Blues Revivals, Pop Music Influences

Every few years an individual rediscovers the blues. Pop music, that stuff you hear on the majority commercial radio stations, is a business. The idea is to make lots of money by selling music like it was toothpaste. You find something everybody likes and then have competitive products that are a little diverse but all standard ally do the same thing and even though they taste a little diverse not enough diverse to disturb anyone. That’s pop music.

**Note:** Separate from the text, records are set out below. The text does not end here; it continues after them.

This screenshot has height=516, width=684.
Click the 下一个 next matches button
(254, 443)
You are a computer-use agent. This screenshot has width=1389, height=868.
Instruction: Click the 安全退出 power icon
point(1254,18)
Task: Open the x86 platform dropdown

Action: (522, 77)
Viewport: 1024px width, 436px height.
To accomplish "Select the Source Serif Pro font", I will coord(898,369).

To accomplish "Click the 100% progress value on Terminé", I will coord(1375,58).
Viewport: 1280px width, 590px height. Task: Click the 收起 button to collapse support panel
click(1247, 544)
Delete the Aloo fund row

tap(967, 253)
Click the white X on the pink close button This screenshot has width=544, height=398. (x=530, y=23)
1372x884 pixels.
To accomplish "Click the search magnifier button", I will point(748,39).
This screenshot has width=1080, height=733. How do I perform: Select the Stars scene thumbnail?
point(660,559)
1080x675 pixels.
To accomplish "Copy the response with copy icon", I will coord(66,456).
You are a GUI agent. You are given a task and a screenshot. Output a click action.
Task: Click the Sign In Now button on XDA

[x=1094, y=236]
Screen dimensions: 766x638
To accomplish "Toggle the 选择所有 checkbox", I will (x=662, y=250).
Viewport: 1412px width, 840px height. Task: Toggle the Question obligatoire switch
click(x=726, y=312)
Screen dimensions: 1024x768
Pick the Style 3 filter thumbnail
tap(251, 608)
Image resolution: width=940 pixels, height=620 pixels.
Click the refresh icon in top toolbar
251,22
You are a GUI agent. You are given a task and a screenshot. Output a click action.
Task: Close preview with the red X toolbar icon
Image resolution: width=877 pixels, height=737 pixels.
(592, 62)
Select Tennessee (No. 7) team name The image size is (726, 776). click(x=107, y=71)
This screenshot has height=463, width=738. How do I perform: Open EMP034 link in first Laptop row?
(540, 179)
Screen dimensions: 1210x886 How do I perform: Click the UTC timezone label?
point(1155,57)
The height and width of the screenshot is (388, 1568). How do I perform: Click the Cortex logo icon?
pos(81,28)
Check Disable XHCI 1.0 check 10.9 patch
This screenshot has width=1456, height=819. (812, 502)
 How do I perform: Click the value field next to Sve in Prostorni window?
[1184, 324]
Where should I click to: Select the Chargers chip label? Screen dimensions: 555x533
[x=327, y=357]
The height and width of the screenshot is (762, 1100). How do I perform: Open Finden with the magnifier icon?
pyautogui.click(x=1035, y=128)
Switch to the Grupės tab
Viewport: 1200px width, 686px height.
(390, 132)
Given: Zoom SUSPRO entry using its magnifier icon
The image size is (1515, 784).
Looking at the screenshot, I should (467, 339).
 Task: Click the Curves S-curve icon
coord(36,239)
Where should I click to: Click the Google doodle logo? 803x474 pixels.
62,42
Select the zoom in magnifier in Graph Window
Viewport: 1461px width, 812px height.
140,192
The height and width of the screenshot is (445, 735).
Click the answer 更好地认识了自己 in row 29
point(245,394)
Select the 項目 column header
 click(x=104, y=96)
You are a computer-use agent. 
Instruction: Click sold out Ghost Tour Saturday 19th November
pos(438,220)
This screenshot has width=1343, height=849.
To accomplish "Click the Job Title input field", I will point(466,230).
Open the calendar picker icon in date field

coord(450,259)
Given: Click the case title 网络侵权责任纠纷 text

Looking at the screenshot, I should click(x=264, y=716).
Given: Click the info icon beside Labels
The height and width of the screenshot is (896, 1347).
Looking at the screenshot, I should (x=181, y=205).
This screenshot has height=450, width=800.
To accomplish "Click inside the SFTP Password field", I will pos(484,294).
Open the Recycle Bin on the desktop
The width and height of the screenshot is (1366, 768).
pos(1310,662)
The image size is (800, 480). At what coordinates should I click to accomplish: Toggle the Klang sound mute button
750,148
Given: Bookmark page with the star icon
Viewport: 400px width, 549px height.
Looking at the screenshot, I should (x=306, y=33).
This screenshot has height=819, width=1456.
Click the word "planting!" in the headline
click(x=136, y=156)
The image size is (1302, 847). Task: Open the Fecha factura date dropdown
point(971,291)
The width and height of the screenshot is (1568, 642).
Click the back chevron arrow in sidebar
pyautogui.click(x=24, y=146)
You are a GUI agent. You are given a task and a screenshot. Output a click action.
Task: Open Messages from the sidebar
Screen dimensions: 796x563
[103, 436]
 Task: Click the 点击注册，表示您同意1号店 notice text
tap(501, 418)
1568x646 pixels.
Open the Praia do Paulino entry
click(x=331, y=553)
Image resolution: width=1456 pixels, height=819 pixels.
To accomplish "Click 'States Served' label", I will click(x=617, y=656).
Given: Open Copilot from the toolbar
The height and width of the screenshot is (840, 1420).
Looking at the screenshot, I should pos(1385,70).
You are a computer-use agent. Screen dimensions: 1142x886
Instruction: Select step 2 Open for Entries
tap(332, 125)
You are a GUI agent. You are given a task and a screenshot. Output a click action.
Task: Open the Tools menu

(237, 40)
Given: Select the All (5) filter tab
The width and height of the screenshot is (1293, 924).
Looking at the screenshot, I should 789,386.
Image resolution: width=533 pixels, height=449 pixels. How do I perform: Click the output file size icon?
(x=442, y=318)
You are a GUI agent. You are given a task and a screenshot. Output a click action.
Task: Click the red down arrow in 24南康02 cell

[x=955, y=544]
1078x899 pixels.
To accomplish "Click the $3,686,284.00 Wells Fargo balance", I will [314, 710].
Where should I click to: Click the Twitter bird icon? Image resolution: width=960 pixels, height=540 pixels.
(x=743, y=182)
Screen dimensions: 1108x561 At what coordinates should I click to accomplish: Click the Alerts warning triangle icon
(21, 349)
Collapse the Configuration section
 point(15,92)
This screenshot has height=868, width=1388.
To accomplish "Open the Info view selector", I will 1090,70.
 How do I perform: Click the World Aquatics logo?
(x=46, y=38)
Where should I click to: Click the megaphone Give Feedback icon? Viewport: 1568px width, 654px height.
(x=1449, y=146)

Now and again the public gets pretty tired of the same old stuff and pop music needs a little kick in the pants. Rediscovering some old form of American music the majority people have forgotten about and bring it out as the next new thing often does the trick. It might be Country or Jazz or Bluegrass, but quite often it is the Blues.
The difference between pop music and type of music like the Blues is that there is a much smaller audiences for the type of music, but that audiences is always truly loyal, keeping it going while others ignore it. Blues, being the truly root of all roots music, is an clear option to secure inspiration from when things are getting a little stale and it’s always there in the background just waiting to be found.
In the 1st half of the twentieth century much of the most popular music has been Blues based or at least heavily influenced by it. From Big band Swing to Jazz to even Country music, Blues played an important part in their developments.
There were many so-called “Blues Revivals” in the final half of the twentieth century. The the majority recent large one was in the mid 1980’s when there was a sudden explosion of new Blues societies and festivals all around the United States. When these revivals happen it again and again means that the loyal fan base of the music is better by the addition of individuals who come from other type ofs who grow to see similarities betwixt what they like and the Blues. again and again times it’s these new folks who determine the direction the music will take in order for it to reach a broad er fans.
The the majority famous example of this has been the birth of Rock and Roll. By the mid 1950’s Blues music had lost much of its original black audiences, which had moved on to Rythm & Blues and early Soul. What seemed like something new has been just a mixing bag of styles taken from Country, Swing, and mostly from Jump Blues and R& B. This is pretty much how all new musical styles come about. When you mix up a bunch of stuff in a pot and cook it awhile, the soup you end up with has tastes from all its ingredients, but there is always one flavor that stands out. Blues is again and again that rich flavor.
In the late 1950’s and early 1960’s another less apparent revival took place with the popularity of Folk Music. This is an frequently neglected but exceedingly vital revival because it has been a time of rediscovery and reconnection with the old guard Blues artists. Young Folk performers were the ones who researched the old country Blues and actually sought out and re discovered a lot of of the old Blues performers. They learned from those originators, wrote about them, got them performing again, and taught others what they had learned through books, tapes, and nowadays videos. They truly “Kept the Blues alive” in every sense of the words.
In the mid 1960’s Blues made an even greater impact on Pop Music when both American and British artists discovered the power of electric Blues through second generation Blues men such as Muddy Waters and Howling Wolf. Rock and Roll and Roll became just Rock and Roll when lead guitar styles based on Blues improvisations came to the forefront. The Blues this time has been the grittier sounding Delta style. Rock and Roll became harder sounding with Blues as it’s base. That has never gone away.
There was another small Blues revival at the end of the 1970’s when the Blues Brothers made Blues hip again. That revival created careers for some new young players and brought some of the old Blues guys back out on the road. It was the availability of all these varied acts that made the revival of the mid 1980’s possible.
Blues has always been a bit of a secret ingredient in pop music and even pop culture. It’s used to revive careers and sell blue jeans. Every once in awhile it gets pretty cool again. Unfortunately, since something being cool is a short-term state of mind, Blues music has again begun to drift into the type of music status with a diminishing fans. Though there are still a lot of Blues Festivals, they tend to lean toward Rock and Roll Blues, leaving the true Blues lover longing for another shot of more traditional stuff. Don’t worry, Blues never really goes away. It’ll be back.